Psychisch Erkrankte besser versorgen

Am Donnerstag hat das Parlament einen Gesetzentwurf der Bundesregierung zur Weiterentwicklung der Versorgung und Vergütung für psychiatrische und psychosomatische Leistungen (PsychVVG)  beraten. Der Gesetzentwurf ist ein politischer Kompromiss, der vor allem der Beharrlichkeit und Kritik der SPD-Bundestagsfraktion in langwierigen Verhandlungen geschuldet ist. In Fachkreisen wird die erzielte Einigung mehrheitlich ausdrücklich begrüßt. Mit dem so genannten Psych-VGG wird eine patientenorientierte Weiterentwicklung der Vergütung in der stationären psychiatrischen und psychosomatischen Versorgung umgesetzt.

Individuelle Budgets verhandeln – bessere Personalausstattung

 

Auf ein landeseinheitliches Preisniveau der Kliniken wird künftig verzichtet. Psychiatrische und psychosomatische Kliniken sollen künftig ihr Budget individuell verhandeln. So können regionale oder strukturelle Besonderheiten besser berücksichtigt werden. Der Gemeinsame Bundesausschuss (GBA), das oberste Beschlussgremium von Ärzten, Psychotherapeuten, Krankenhäusern und Krankenkassen, soll zeitgemäße Mindestanforderungen zur Personalausstattung für psychiatrische Einrichtungen erarbeiten, die leitliniengerecht ihre Patienten versorgen. Das soll gewährleisten, dass die Patientinnen und Patienten besser versorgt werden.
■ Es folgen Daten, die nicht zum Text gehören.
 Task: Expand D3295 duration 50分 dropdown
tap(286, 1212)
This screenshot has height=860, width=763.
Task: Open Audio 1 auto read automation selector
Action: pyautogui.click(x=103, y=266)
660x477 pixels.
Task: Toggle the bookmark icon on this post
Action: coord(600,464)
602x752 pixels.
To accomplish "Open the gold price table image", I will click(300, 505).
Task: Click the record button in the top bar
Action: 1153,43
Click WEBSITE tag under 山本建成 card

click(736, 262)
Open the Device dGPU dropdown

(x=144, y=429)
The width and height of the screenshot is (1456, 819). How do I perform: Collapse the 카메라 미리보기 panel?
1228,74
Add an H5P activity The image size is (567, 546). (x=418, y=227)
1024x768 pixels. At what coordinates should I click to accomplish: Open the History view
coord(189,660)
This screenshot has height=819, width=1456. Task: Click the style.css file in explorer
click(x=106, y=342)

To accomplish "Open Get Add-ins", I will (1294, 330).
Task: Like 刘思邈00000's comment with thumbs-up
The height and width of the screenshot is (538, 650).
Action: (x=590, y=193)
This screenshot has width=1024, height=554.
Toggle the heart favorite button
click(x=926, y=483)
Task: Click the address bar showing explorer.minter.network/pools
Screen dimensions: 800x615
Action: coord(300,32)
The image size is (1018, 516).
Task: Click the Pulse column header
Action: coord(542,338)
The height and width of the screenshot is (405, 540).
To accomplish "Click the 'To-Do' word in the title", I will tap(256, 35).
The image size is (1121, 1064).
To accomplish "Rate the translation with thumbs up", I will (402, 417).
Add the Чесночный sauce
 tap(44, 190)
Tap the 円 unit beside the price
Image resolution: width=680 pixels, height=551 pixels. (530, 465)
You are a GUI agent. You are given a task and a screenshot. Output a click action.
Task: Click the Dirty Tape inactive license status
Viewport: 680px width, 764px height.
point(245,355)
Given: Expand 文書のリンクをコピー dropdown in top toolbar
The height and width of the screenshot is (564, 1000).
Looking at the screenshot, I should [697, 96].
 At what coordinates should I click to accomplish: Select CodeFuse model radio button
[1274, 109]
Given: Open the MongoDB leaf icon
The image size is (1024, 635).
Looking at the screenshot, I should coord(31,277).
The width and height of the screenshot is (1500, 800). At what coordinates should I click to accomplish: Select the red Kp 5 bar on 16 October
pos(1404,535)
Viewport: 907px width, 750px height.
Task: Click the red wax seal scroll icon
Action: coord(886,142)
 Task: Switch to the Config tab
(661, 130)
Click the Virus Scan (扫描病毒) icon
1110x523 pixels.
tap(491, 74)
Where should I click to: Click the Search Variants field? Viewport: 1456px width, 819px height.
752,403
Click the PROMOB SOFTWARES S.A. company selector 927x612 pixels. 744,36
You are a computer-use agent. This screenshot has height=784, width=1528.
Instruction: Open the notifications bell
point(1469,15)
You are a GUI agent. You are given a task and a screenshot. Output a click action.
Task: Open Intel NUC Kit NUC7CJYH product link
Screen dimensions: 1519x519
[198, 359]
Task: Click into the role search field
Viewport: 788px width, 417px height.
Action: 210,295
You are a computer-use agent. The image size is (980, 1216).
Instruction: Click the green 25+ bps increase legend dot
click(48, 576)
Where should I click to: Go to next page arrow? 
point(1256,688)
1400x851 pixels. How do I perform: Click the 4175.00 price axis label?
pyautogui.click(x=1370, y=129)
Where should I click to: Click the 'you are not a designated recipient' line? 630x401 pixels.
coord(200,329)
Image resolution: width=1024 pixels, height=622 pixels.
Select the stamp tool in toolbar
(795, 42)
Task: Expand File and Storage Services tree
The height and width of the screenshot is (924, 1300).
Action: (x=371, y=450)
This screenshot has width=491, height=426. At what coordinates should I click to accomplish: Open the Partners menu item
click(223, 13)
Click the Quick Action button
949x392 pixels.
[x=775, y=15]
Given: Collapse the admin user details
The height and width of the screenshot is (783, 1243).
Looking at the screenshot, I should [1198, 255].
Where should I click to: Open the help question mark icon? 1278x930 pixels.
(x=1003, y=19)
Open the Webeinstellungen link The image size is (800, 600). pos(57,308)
Ein leistungsbezogener Krankenhausvergleich, den die Deutsche Krankenhausgesellschaft, der Spitzenverband der gesetzlichen Krankenversicherung und der Verband der privaten Krankenversicherung zu entwickeln haben, soll unterschiedliche Budgethöhen aufgrund von Leistungsunterschieden sowie regionalen und strukturellen Besonderheiten transparent darstellen. Das soll von 2020 an eine Leistungsorientierung für die Budgetverhandlungen liefern.

Als Innovation in der Behandlung psychisch Erkrankter wird eine psychiatrische Akutbehandlung durch mobile Teams in der häuslichen Umgebung – das so genannte hometreatment – eingeführt. Durch diese neue Krankenhausleistung soll die patientenorientierte Versorgung gestärkt werden.